Within the records below, filter for lines carrying the word "header" and copy them.

_Data extracts:_
BEGIN
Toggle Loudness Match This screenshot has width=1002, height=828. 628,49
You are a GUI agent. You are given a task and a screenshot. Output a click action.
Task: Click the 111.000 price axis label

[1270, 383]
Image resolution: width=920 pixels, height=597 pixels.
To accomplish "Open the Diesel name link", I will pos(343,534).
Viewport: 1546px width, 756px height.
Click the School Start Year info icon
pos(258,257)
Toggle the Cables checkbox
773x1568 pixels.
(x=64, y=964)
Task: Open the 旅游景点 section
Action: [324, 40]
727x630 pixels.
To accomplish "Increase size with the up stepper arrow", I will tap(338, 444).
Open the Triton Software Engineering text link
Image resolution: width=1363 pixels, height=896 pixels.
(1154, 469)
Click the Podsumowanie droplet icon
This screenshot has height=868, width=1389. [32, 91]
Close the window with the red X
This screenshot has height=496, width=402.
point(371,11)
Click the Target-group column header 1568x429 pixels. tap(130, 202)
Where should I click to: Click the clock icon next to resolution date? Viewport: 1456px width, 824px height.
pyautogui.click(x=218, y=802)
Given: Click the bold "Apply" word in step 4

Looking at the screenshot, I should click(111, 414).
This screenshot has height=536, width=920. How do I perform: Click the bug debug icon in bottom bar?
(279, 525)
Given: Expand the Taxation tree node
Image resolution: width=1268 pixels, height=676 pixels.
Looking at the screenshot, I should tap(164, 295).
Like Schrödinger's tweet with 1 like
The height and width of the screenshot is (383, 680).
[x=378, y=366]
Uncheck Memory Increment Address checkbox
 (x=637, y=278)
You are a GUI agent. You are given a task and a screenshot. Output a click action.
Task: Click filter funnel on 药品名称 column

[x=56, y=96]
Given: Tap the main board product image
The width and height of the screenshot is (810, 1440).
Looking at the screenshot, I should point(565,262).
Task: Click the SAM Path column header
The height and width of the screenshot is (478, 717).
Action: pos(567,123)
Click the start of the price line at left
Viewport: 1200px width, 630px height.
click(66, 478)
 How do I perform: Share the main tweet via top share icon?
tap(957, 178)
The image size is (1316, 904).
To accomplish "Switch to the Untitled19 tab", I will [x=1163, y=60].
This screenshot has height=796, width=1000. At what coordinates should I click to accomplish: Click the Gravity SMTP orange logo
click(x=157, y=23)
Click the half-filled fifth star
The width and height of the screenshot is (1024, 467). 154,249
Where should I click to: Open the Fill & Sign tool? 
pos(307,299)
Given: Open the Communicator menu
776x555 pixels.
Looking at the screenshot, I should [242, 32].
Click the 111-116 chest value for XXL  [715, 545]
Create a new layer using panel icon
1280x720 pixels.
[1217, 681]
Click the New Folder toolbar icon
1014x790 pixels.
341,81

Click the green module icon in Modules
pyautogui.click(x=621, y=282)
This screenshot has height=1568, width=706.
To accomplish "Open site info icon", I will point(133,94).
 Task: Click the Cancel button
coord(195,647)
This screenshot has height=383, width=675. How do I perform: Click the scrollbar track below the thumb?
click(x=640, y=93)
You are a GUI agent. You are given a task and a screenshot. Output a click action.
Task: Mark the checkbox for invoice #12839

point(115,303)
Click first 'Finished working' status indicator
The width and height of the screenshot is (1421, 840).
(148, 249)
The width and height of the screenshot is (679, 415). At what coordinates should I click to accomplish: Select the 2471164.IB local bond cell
END
_Result of the task:_
Click the Target-group column header 1568x429 pixels. tap(130, 202)
Task: Click the SAM Path column header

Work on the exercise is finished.